Se ele “nos aparece rapidamente”, suscita a necessidade de uma confirmação retrospectiva, um “voltar-se para”, um contracampo que nos reconduza ao campo, que me ratifique perante mim mesmo como senhor de minhas representações, como uma consciência na qual a verdade como adequatio (adequação da idéia à coisa) se elabora. Quando pintou seu célebre “Embaixadores”, Holbein escreveu que seu fito era que as pessoas que chegassem pelo museu à esquerda tivessem a  visão fugidia da caveira anamorfizada ao chão (em aparência, trata-se de um portrait de nobres; mas é um memento mori, com a  figura de uma caveira deformada por anamorfose, no chão da sala onde posam os embaixadores). Segundo ele, elas deveriam se voltar, intrigadas, olhar a pintura novamente, vasculhá-la. O seu status é flou, qualquer: alucinação? impressão? Não; o Outro sob o Mesmo, que as alegorias fúnebres da anamorfose des-figuram.

O fantasma no filme (no cinema) é este ente que sofreu uma anamorfose no tempo; é preciso que encontremos uma perspectiva adequada de visão para reconstituir a figura original, mas que leve em conta a relação campo e  contracampo, o devir de que esta se nutre. Daí a importância do faux-raccord numa “economia do espectral”.
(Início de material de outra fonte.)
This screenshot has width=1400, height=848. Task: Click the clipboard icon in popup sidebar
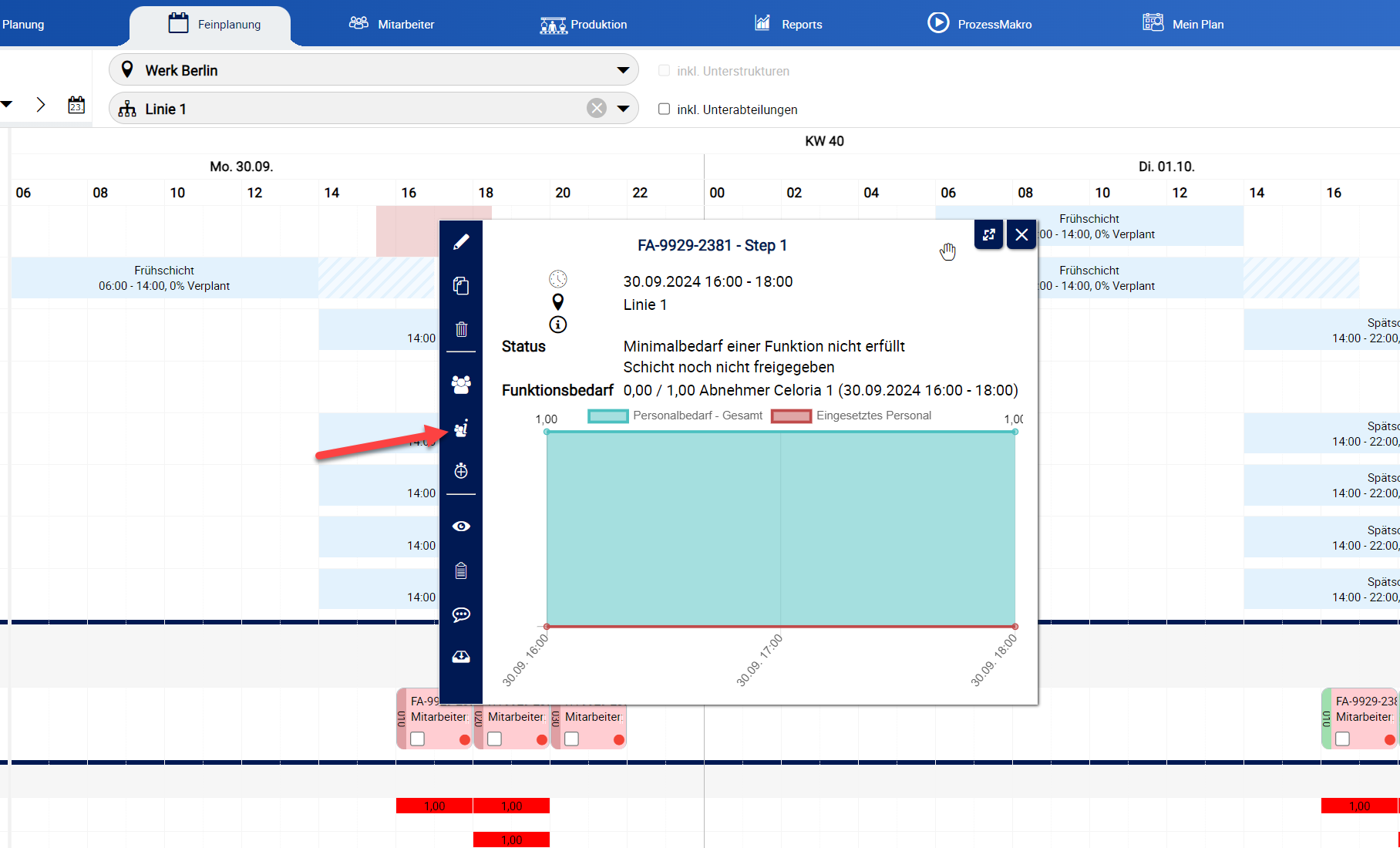click(461, 570)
O faux-raccord aqui curto-cirtuita esta confirmação a posteriori “de que vi um fantasma”, e ao fazê-lo desqualifica o ser do próprio vidente – fantasmagoriza-o também. Se aquele que viu já não está lá (é diferido pelo faux-raccord), como pode voltar-se e confirmar o que viu? Aquele que vê um fantasma está destinado a tornar-se um; mas o faux-raccord, a multiplicidade dos pontos de vista,  insinuam-nos antes esta hipótese: aquele que for visto por um fantasma “já não seria” um fantasma? Descartes questionava-se na aurora da modernidade filosófica: “Para que exista num ente finito como o homem a idéia de um Ser infinito como Deus, é preciso necessariamente que este Ser exista, visto que o homem não poderia encontrar em seu ser finito um lugar para o Infinito”. (“Du Dieu qui vient à l’idée”, “Méditations”).

Kurosawa atualiza perversamente esta inferência metafísica: um mundo que vislumbra presenças como espectros (o mundo da Internet), que não concebe os entes senão sob os modos do virtual e da potência; um mundo para o qual o atual, o tète-à-tète com o Outro consiste “apenas” na transposição para o present tense do pretérito imperfeito das redes sociais – não seria este um mundo “já fantasma, já morto e desaparecido” sob o influxo vertiginosamente Outro do circuito de IPs?

Mas há um espaço, estreito e fugidio, para uma possível reconciliação nestes filmes. São as viagens de carro ou ônibus; os “devires” materializados nestes veículos. Transparentes, envoltas em música diáfana, sob filtros elegíacos; um limbo, uma Distância. Sua visão me lembra a “promesse de bonheur” de que Proust se servia para falar da arte. “Apenas” uma promessa. Uma imagem sobre o horizonte, enfim apaziguado. Ao fim da viagem, teremos a aniquilação, o Totalmente Outro (mesmo que sob o capacho do “mais do mesmo”). Mas até lá…Se a infiltração de fantasmas por todos as canyons do Ser – sua concentração e mimético veneno – dá aos seus filmes uma pátina de unheimilich (de casual e comum, de qualquer), nestas viagens em que nos livramos do fantasma é que tudo parece embalsamar-se no perfume de sua Memória. Quando o fantasma desaparece, a imagem destila enfim a quintessência do monstro – uma doença do tempo, um Luto do Ser, uma Clareira de Morte na manhã que surge; mas esta dor e esta ausência não seriam aquilo sem o qual a vida “nada é” senão a sequência, monótona e monocromática, de percepções e sanções in-significantes? O leito do fantasma também é o lugar da epifania e do sagrado no mundo.